The airlines did not disclose the proposed terms of the accord, which they said remains subject to regulatory approvals. European Union authorities will want to ensure any deal doesn't violate competition rules.
Etihad already has stakes in a number of European carriers, including Air Serbia, Ireland's Aer Lingus and Germany's second largest airline, Air Berlin. It also is a partial owner of Virgin Australia, Air Seychelles and India's Jet Airways.
Etihad is smaller than its Gulf competitor Qatar Airways and the region's largest carrier, Dubai-based Emirates.
Italian Transport Minister Maurizio Lupi earlier this month told Italy's state RaiNews that Etihad's investment could reach about $816 million and would revitalize Rome's Fiumicino and Milan's Malpensa airports.
A successful deal would likely involve banks renegotiating more than $700 million in debt, canceling some and converting the rest into shares, according to Italian media reports.

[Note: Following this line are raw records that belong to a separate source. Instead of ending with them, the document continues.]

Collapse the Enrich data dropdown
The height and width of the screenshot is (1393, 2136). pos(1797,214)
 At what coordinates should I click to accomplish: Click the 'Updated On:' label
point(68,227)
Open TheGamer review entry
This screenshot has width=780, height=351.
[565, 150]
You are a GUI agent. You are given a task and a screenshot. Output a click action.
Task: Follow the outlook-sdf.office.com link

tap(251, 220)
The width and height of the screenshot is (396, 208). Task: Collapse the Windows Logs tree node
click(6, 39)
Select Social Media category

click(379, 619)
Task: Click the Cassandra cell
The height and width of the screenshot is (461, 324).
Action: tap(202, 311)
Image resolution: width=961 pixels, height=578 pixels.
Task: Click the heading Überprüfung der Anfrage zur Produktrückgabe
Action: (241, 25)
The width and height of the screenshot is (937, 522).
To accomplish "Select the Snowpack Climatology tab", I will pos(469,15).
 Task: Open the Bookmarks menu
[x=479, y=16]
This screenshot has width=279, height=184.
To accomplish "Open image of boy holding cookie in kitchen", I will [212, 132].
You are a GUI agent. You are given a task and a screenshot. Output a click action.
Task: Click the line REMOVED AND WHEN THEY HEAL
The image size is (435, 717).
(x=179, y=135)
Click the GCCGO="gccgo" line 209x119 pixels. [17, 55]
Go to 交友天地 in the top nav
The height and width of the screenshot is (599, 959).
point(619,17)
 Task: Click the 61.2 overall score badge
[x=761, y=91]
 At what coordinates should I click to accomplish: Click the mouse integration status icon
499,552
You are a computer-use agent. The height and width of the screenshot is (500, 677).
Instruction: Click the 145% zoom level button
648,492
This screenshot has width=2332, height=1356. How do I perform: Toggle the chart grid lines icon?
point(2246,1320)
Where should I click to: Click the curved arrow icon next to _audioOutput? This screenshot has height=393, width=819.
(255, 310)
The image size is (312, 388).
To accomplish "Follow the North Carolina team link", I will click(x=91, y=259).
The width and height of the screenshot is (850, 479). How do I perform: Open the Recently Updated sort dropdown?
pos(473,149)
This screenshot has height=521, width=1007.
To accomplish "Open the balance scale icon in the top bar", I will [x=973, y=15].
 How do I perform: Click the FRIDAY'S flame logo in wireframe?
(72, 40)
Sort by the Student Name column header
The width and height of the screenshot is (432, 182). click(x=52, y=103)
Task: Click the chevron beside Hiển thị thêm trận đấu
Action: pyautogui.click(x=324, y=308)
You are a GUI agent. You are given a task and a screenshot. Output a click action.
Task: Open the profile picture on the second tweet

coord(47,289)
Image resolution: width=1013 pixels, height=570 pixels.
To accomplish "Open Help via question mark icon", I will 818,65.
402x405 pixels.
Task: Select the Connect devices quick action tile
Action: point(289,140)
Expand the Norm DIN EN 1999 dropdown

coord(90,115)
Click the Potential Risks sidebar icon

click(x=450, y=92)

Lupi issued a statement Wednesday saying he and Italy's labor minister would set up a meeting soon to discuss layoffs, which could face resistance by labor unions. He also reported progress with banks in resolving the debt issue during a meeting on Tuesday, but he did not provide details.
''It is ever more clear that this marriage needs to go ahead, because it is by now evident to all that it involves a big industrial investment with concrete prospects for our company," Lupi said.